Effect of the administration of a fermented milk containing Lactobacillus casei DN-114001 on intestinal microbiota and gut associated immune cells of nursing mice and after weaning until immune maturity

Alejandra de Moreno de LeBlanc¹ , Cecilia A Dogi¹ , Carolina Maldonado Galdeano¹^,2 , Esteban Carmuega³ , Ricardo Weill⁴ and Gabriela Perdigón¹^,2

¹Centro de Referencia para Lactobacilos (CERELA-CONICET), Chacabuco 145, San Miguel de Tucumán (T4000ILC) Tucumán, Argentina

²Cátedra de Inmunología, Instituto de Microbiología, Facultad de Bioquímica, Química y Farmacia, Universidad Nacional de Tucumán, Argentina

³Nutritia. Buenos Aires, Argentina

⁴Departamento de investigación y Desarrollo, DANONE Argentina S.A. Buenos Aires, Argentina

author email corresponding author email

BMC Immunology 2008, 9:27doi:10.1186/1471-2172-9-27


Published:	13 June 2008

Abstract

Background

Microbial colonization of the intestine after birth is an important step for the development of the gut immune system. The acquisition of passive immunity through breast-feeding may influence the pattern of bacterial colonization in the newborn.
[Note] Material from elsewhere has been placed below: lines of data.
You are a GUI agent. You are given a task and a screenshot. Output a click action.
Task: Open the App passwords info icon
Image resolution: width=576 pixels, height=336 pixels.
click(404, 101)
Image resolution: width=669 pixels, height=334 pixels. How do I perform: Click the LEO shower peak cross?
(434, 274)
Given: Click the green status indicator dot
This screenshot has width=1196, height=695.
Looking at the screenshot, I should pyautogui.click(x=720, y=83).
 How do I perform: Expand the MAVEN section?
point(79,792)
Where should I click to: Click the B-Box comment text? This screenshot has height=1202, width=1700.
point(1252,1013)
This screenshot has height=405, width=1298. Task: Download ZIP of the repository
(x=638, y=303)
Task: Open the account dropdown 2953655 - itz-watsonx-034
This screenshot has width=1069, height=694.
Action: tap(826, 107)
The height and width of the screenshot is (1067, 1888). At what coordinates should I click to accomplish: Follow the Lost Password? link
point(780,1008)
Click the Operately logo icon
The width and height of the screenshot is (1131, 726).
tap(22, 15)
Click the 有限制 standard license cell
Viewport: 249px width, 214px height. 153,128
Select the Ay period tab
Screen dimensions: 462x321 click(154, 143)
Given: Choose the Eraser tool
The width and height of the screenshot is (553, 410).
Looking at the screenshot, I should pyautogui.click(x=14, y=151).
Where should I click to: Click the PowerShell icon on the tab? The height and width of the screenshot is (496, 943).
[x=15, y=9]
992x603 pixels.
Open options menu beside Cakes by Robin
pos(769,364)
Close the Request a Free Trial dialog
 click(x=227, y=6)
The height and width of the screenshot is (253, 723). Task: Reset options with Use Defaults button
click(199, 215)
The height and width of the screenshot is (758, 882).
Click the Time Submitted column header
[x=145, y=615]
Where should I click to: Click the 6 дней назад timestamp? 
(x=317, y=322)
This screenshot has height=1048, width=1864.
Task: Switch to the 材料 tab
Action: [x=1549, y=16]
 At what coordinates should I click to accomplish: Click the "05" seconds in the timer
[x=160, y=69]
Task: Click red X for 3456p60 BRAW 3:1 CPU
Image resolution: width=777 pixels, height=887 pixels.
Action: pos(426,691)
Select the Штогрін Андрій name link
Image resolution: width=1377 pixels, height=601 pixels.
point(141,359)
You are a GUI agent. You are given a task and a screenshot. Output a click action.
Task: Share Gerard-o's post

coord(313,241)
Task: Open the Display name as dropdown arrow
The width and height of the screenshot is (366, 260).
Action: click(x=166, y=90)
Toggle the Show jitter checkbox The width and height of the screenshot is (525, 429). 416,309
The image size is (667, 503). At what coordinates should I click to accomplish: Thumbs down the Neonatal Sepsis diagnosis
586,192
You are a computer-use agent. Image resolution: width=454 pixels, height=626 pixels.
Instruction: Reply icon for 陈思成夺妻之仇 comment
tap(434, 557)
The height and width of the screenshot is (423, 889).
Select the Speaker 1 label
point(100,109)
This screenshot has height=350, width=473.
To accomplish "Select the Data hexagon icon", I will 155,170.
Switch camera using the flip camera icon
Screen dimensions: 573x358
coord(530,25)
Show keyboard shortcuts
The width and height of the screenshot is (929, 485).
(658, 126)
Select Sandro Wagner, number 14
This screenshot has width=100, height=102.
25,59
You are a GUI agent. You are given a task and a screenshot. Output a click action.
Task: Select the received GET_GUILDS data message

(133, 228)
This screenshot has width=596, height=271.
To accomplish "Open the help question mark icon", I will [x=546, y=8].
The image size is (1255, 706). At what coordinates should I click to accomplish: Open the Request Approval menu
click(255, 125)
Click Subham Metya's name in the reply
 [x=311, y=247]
The aim of this work was to evaluate the effect of the administration of a probiotic fermented milk (PFM) containing yogurt starter cultures and the probiotic bacteria strain Lactobacillus casei DN-114001 to mothers during nursing or their offspring, on the intestinal bacterial population and on parameters of the gut immune system.

Results

Fifteen mice of each group were sacrificed at ages 12, 21, 28 and 45 days. Large intestines were taken for determination of intestinal microbiota, and small intestines for the study of secretory-IgA (S-IgA) in fluid and the study of IgA+ cells, macrophages, dendritic cells and goblet cells on tissue samples. The consumption of the PFM either by the mother during nursing or by the offspring after weaning modified the development of bifidobacteria population in the large intestine of the mice. These modifications were accompanied with a decrease of enterobacteria population. The administration of this PFM to the mothers improved their own immune system and this also affected their offspring. Offspring from mice that received PFM increased S-IgA in intestinal fluids, which mainly originated from their mother's immune system. A decrease in the number of macrophages, dendritic cells and IgA+ cells during the suckling period in offspring fed with PFM was observed; this could be related with the improvement of the immunity of the mothers, which passively protect their babies. At day 45, the mice reach maturity of their own immune system and the effects of the PFM was the stimulation of their mucosal immunity.

Conclusion

The present work shows the beneficial effect of the administration of a PFM not only to the mothers during the suckling period but also to their offspring after weaning and until adulthood. This effect positively improved the intestinal microbiota that are related with a modulation of the gut immune response, which was demonstrated with the stimulation of the IgA + cells, macrophages and dendritic cells.